Currently serving as Mardin’s co-mayor, Ahmet Türk is a politician with a high degree of common sense. For this reason, his warning is important. It is important because in the past there were clashes between groups and the security forces, but now there are people taking to the streets with hatred of each other.
We should keep this matter away from emotional explosions.
Türk gave an example of how one loses their feeling of belonging: “Thousands of people have emigrated to Mardin from Syria as refugees. But all of them are being taken care of by the local municipality. The central state has not contributed one cent.”
If this is indeed the situation, the governor of Mardin has to give an explanation. What Ahmet Türk told me amounted to a total “psychological damage assessment.”
It was written that during the first Gulf War around 10,000 peshmarga fighters were taken to a base to be given military training. Later, that training was provided openly.
Twenty-five years have passed since.
This time, Germany has announced that it will give arms and military training to the peshmarga to fight against the Islamic State of Iraq and Syria (ISIL). Just the other day the United Kingdom also said it would give military training to the peshmarga. There lies a historic lesson here.

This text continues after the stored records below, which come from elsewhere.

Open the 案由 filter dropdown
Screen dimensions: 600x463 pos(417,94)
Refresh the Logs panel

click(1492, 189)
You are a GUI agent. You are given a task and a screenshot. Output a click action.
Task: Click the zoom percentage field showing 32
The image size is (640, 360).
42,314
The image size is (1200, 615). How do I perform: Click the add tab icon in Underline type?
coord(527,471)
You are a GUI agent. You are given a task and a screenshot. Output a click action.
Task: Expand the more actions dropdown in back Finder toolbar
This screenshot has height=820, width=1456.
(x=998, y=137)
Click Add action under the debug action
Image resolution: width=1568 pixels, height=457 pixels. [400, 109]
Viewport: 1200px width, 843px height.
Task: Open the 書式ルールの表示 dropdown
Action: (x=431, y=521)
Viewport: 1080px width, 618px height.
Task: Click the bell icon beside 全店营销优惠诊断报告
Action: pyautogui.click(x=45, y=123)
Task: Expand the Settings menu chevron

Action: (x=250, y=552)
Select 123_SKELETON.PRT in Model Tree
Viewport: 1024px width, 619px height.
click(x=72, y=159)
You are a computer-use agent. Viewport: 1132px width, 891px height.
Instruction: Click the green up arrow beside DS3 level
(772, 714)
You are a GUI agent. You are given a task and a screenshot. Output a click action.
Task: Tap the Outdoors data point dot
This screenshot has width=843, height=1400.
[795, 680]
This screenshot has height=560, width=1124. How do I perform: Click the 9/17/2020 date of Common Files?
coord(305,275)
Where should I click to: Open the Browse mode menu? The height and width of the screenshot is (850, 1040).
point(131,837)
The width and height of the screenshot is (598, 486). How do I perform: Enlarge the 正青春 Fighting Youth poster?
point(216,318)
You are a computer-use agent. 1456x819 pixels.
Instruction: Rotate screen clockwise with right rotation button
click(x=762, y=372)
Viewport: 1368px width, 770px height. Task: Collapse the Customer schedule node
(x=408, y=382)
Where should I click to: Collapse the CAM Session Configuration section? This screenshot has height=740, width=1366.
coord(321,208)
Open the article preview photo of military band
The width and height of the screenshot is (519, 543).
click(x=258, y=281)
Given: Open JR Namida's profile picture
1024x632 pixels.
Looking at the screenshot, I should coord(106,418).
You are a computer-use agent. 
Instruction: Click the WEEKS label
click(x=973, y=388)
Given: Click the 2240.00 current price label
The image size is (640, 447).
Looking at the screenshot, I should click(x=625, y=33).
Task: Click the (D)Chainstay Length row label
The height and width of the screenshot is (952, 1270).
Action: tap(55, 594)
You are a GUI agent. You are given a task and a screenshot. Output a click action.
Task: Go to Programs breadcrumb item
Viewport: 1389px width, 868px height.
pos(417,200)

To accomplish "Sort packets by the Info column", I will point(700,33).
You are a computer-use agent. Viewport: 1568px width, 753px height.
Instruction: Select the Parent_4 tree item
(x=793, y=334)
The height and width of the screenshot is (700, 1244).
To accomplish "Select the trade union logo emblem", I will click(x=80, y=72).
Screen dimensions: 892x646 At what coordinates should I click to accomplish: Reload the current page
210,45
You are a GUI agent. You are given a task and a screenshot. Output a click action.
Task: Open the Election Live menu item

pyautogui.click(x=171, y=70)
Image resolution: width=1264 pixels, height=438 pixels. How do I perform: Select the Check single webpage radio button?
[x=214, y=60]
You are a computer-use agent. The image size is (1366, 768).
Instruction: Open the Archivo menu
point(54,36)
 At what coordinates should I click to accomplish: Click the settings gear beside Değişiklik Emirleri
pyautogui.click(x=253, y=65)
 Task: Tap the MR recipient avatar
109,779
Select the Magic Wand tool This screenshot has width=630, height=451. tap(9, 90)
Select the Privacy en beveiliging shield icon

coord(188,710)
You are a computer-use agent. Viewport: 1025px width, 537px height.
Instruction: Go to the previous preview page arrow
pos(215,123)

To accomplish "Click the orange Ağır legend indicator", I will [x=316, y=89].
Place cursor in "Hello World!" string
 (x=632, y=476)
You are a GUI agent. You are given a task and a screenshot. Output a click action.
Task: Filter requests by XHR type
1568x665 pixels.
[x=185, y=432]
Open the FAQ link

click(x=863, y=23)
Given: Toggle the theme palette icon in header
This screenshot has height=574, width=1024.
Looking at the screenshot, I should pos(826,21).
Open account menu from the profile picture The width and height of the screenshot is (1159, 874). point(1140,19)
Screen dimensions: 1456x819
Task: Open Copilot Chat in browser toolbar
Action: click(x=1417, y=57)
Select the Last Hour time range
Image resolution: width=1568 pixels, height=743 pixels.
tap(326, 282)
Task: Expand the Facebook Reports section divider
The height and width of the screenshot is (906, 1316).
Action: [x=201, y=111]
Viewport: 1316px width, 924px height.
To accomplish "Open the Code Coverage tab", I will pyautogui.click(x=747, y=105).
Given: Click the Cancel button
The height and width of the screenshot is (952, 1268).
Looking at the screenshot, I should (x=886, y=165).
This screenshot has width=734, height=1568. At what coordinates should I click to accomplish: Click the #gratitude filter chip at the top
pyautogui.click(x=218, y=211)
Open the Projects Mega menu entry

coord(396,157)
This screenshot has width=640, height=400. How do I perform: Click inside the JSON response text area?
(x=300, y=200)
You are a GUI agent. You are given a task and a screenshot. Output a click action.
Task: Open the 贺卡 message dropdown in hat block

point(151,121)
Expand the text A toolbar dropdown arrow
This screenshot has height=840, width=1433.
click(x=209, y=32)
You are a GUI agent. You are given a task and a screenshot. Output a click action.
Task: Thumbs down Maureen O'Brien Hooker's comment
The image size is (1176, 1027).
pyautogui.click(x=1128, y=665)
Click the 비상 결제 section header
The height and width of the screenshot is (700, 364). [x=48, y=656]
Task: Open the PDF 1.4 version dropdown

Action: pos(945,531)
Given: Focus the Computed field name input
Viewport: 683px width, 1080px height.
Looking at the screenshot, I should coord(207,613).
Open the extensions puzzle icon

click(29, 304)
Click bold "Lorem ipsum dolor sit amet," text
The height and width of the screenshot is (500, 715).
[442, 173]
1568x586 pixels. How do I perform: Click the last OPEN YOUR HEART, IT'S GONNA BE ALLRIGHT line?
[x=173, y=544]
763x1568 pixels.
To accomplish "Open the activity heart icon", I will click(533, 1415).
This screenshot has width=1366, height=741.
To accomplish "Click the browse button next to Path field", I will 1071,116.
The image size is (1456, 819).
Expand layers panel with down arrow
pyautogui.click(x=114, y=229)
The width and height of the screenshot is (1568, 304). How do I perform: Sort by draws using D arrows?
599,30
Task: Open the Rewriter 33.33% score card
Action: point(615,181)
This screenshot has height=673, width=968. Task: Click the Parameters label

If there has been no “democracy training” in the region for 25 years, the problem comes down to others providing “military training.”
It is obvious that the U.S. and other Western powers are looking for a “local military power” which they can use in “critical situations” in this region.
The peshmarga undertook this role during the Gulf War. This time, they want to mobilize the Kurdish forces without involving their own troops to fight the savage ISIL.
I am not criticizing the West. On the contrary, I am trying to explain the reality that if you don’t give your own children scientific education, then others will come along and give them military training.
This is the situation of Iraq and Syria. Lessons can be drawn here on the bloodshed that has been ongoing in our lands for 30 years.
Democracy is about training, an education. Democracy is a culture. If you cannot provide your children with that training, then others will give military training.
How strong is Turkey against NATO?
Everybody knows now that air strikes will not finish off ISIL. There needs to be a ground operation.
Ankara is resisting the pressure, saying it will not act alone and there must be a joint plan. However, the atrocities in Kobane are ongoing.
How strong is Turkey’s hand against NATO? How much pressure can Turkey exert upon NATO over these incidents that are happening right on the Turkish border? Remember, Turkey has joined several joint NATO operations, from Afghanistan to Somali.
According to information coming from Ankara, we will hear a “voice” soon.